Turn every line of the records below into a Markdown table with the columns "No." and "Line". Number the rows in order and skip any blank lines.

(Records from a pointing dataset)

_ _ _ _ _ _ _

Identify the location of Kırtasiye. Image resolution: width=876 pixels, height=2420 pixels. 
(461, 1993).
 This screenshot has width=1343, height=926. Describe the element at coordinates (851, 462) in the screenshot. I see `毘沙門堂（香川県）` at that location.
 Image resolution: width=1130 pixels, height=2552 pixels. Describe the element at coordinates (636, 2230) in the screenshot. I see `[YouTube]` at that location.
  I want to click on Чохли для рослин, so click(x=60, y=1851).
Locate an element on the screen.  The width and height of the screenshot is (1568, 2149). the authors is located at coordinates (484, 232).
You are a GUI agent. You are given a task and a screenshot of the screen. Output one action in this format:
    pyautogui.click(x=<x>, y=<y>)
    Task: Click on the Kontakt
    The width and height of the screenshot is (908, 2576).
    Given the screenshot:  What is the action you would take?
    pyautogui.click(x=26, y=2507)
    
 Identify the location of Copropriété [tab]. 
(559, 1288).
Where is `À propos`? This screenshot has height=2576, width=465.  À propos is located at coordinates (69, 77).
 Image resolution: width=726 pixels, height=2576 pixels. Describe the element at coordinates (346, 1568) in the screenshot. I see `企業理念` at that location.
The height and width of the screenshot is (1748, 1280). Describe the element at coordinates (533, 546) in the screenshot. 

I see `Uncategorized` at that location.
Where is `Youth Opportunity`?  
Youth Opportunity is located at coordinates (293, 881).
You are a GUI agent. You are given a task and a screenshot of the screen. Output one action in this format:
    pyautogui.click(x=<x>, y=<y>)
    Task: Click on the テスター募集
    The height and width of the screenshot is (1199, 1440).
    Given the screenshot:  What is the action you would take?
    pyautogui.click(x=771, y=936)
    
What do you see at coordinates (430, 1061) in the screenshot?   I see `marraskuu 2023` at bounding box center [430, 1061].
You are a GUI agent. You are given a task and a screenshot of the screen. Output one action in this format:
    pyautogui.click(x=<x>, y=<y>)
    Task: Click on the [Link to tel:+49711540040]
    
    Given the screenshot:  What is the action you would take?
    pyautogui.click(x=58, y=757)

_ _ _ _ _ _ _

Task solution =
| No. | Line |
|---|---|
| 1 | Identify the location of Kırtasiye. Image resolution: width=876 pixels, height=2420 pixels.  |
| 2 | (461, 1993). |
| 3 |  This screenshot has width=1343, height=926. Describe the element at coordinates (851, 462) in the screenshot. I see `毘沙門堂（香川県）` at that location. |
| 4 |  Image resolution: width=1130 pixels, height=2552 pixels. Describe the element at coordinates (636, 2230) in the screenshot. I see `[YouTube]` at that location. |
| 5 |   I want to click on Чохли для рослин, so click(x=60, y=1851). |
| 6 | Locate an element on the screen.  The width and height of the screenshot is (1568, 2149). the authors is located at coordinates (484, 232). |
| 7 | You are a GUI agent. You are given a task and a screenshot of the screen. Output one action in this format: |
| 8 |     pyautogui.click(x=<x>, y=<y>) |
| 9 |     Task: Click on the Kontakt |
| 10 |     The width and height of the screenshot is (908, 2576). |
| 11 |     Given the screenshot:  What is the action you would take? |
| 12 |     pyautogui.click(x=26, y=2507) |
| 13 |  Identify the location of Copropriété [tab].  |
| 14 | (559, 1288). |
| 15 | Where is `À propos`? This screenshot has height=2576, width=465.  À propos is located at coordinates (69, 77). |
| 16 |  Image resolution: width=726 pixels, height=2576 pixels. Describe the element at coordinates (346, 1568) in the screenshot. I see `企業理念` at that location. |
| 17 | The height and width of the screenshot is (1748, 1280). Describe the element at coordinates (533, 546) in the screenshot.  |
| 18 | I see `Uncategorized` at that location. |
| 19 | Where is `Youth Opportunity`?   |
| 20 | Youth Opportunity is located at coordinates (293, 881). |
| 21 | You are a GUI agent. You are given a task and a screenshot of the screen. Output one action in this format: |
| 22 |     pyautogui.click(x=<x>, y=<y>) |
| 23 |     Task: Click on the テスター募集 |
| 24 |     The height and width of the screenshot is (1199, 1440). |
| 25 |     Given the screenshot:  What is the action you would take? |
| 26 |     pyautogui.click(x=771, y=936) |
| 27 | What do you see at coordinates (430, 1061) in the screenshot?   I see `marraskuu 2023` at bounding box center [430, 1061]. |
| 28 | You are a GUI agent. You are given a task and a screenshot of the screen. Output one action in this format: |
| 29 |     pyautogui.click(x=<x>, y=<y>) |
| 30 |     Task: Click on the [Link to tel:+49711540040] |
| 31 |     Given the screenshot:  What is the action you would take? |
| 32 |     pyautogui.click(x=58, y=757) |